►
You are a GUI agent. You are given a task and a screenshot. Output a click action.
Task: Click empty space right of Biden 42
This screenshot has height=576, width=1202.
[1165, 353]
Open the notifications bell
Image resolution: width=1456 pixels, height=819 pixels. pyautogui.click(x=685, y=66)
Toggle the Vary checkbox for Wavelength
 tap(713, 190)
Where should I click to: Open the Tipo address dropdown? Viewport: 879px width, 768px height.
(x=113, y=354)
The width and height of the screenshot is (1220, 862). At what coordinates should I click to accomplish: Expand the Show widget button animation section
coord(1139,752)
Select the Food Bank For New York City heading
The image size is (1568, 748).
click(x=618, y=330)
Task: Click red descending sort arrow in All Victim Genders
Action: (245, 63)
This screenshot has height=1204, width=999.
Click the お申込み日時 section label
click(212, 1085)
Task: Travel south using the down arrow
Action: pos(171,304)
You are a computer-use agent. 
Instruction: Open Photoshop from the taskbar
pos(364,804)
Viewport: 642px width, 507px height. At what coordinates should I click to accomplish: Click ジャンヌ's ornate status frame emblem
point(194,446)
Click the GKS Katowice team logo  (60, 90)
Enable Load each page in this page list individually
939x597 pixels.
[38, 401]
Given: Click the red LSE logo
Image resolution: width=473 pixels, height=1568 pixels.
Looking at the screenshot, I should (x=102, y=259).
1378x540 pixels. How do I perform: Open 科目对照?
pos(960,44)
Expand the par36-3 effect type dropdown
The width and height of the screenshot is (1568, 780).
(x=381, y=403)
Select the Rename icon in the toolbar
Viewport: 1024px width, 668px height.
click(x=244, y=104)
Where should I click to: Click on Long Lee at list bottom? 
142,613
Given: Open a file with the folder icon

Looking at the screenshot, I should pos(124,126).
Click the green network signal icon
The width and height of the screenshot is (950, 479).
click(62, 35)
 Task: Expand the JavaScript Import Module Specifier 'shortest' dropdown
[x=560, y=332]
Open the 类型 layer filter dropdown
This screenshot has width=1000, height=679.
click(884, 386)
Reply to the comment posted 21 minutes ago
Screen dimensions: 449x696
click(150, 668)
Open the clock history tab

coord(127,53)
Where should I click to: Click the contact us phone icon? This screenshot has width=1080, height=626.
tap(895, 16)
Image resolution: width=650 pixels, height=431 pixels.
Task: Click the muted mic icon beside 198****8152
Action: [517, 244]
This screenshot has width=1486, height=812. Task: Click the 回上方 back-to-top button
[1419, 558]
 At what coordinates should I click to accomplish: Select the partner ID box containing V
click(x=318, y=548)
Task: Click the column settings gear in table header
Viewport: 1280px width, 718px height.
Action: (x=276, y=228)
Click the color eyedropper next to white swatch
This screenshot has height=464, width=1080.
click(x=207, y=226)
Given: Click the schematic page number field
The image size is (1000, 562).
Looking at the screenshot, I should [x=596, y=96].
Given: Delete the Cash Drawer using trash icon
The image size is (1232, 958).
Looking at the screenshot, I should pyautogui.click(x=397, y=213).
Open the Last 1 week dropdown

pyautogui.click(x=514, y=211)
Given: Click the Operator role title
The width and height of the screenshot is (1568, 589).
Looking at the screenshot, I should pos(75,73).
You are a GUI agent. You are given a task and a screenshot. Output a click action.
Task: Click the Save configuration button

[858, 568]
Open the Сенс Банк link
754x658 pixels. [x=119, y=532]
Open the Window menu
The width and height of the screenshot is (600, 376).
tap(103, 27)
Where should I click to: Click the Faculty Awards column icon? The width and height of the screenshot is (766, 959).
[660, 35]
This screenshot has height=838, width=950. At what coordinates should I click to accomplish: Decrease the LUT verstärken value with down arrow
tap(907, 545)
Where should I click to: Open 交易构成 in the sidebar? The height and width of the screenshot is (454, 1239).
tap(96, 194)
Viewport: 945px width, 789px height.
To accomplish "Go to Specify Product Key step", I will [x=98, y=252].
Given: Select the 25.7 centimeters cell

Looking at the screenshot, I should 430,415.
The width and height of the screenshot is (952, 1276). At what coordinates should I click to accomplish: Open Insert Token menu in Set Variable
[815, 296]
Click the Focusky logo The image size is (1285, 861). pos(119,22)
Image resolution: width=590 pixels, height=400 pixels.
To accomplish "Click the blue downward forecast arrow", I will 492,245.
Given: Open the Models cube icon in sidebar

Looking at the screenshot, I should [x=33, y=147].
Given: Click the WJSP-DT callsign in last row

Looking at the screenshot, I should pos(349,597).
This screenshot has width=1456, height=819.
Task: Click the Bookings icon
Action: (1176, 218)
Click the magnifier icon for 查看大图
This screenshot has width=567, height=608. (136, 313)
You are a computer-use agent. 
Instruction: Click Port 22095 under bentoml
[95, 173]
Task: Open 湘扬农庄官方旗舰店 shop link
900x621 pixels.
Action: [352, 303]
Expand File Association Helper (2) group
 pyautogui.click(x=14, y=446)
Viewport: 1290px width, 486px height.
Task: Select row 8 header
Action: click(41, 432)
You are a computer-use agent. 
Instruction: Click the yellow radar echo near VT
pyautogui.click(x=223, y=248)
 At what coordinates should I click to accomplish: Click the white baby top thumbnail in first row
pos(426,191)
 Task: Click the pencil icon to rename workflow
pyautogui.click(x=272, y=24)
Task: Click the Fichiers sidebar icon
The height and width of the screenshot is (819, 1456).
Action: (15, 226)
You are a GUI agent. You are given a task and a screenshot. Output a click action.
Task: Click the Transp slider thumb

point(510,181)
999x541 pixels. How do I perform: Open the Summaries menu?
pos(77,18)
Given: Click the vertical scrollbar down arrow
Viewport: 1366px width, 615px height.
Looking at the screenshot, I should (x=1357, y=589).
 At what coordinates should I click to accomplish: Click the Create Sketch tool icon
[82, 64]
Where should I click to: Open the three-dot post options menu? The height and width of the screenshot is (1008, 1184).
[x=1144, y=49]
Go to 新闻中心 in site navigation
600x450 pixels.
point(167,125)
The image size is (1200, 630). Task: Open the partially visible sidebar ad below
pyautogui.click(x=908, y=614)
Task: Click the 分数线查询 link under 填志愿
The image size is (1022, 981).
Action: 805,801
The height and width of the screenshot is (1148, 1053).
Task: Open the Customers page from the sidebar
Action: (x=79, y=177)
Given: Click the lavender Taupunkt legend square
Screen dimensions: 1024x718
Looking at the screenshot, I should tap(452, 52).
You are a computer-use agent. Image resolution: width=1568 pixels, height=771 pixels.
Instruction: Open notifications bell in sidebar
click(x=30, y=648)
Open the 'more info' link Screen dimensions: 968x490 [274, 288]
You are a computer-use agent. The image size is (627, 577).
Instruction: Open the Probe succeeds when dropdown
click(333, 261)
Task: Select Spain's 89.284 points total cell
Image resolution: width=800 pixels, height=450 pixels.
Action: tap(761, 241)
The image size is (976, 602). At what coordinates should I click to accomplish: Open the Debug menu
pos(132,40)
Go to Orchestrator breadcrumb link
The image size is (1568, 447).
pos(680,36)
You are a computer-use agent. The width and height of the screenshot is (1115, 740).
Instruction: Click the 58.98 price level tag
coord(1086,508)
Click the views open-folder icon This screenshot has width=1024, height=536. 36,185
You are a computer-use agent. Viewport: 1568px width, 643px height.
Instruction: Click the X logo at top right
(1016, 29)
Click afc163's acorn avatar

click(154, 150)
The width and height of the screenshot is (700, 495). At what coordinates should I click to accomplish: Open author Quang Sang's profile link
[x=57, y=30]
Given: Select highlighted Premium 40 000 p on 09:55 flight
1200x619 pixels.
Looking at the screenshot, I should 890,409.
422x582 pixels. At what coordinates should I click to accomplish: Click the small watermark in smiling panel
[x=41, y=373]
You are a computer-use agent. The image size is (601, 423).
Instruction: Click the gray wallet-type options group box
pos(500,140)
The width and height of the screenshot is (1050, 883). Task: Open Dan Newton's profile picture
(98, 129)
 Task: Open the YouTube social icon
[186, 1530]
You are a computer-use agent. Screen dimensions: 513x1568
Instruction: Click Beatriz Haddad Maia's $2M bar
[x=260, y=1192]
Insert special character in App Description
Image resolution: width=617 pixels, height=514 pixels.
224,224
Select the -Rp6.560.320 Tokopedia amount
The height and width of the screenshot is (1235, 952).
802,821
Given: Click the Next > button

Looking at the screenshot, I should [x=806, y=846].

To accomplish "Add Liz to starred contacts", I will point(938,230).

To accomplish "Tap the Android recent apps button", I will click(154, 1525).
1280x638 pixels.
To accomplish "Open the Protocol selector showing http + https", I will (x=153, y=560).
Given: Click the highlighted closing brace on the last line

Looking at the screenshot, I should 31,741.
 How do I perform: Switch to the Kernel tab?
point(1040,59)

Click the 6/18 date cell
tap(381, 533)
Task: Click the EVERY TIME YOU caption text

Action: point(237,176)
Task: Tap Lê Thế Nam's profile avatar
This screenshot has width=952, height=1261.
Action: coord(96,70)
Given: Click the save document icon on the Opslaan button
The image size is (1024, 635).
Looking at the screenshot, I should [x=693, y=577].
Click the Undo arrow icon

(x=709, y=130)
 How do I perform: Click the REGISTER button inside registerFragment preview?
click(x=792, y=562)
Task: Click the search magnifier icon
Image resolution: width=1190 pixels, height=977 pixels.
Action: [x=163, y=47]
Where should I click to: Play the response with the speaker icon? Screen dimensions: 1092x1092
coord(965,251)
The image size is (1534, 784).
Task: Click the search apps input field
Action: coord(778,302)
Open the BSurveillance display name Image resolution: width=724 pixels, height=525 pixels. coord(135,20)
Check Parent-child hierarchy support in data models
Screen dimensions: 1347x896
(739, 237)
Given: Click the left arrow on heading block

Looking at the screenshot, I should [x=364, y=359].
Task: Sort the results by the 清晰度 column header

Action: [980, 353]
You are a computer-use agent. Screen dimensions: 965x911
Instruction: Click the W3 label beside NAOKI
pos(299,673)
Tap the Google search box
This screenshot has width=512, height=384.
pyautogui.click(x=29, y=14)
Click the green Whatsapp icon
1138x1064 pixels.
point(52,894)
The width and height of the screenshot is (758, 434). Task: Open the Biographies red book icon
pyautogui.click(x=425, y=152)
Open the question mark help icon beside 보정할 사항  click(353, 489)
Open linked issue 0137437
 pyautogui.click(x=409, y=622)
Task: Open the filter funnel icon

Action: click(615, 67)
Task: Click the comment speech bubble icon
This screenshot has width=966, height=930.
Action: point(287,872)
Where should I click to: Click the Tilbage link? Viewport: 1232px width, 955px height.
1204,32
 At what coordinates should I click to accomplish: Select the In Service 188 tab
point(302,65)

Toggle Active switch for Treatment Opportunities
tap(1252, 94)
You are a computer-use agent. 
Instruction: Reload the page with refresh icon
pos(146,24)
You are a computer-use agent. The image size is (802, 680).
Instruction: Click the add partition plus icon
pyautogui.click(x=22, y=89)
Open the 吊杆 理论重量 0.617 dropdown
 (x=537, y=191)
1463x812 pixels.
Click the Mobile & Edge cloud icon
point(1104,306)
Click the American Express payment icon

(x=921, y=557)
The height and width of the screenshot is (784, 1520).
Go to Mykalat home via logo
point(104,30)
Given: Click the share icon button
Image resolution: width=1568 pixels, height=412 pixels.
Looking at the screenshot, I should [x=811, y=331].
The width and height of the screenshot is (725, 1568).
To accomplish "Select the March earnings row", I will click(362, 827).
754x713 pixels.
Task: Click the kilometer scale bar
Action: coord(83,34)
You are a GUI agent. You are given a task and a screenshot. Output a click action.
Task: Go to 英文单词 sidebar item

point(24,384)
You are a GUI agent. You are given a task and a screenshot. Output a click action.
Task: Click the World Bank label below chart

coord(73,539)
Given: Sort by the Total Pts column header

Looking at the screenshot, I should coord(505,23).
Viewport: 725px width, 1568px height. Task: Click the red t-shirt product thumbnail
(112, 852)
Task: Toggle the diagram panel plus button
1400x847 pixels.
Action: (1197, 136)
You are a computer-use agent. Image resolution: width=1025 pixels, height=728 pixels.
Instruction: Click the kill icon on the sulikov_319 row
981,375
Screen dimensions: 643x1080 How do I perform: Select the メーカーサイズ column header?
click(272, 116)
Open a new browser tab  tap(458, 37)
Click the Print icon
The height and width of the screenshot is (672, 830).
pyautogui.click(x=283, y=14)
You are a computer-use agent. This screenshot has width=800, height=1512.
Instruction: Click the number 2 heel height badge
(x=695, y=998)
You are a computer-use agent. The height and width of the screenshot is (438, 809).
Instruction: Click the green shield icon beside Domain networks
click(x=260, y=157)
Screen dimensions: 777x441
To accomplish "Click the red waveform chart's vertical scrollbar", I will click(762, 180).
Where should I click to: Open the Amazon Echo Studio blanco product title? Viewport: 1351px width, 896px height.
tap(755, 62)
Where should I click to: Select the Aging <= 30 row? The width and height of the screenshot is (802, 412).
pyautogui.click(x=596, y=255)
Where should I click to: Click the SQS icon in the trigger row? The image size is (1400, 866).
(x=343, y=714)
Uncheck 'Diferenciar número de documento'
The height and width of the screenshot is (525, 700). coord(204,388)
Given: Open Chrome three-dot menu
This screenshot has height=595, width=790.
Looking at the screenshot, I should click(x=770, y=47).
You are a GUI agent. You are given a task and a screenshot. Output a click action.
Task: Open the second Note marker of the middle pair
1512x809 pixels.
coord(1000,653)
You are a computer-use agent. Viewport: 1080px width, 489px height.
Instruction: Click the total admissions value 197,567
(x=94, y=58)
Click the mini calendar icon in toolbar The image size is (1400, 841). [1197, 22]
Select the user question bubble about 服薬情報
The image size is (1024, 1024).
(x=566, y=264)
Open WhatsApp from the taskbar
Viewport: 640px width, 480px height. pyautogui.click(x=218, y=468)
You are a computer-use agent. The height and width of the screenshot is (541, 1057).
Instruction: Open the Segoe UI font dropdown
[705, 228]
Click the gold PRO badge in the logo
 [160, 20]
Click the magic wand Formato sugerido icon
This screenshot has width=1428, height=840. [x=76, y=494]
◄
#### TASK BRIEF:
Copy out the lines above exactly, beginning at the one that contains "422x582 pixels. At" and ending at the one that contains "You are a computer-use agent. Screen dimensions: 513x1568".

#### TASK OUTPUT:
422x582 pixels. At what coordinates should I click to accomplish: Click the small watermark in smiling panel
[x=41, y=373]
You are a computer-use agent. The image size is (601, 423).
Instruction: Click the gray wallet-type options group box
pos(500,140)
The width and height of the screenshot is (1050, 883). Task: Open Dan Newton's profile picture
(98, 129)
 Task: Open the YouTube social icon
[186, 1530]
You are a computer-use agent. Screen dimensions: 513x1568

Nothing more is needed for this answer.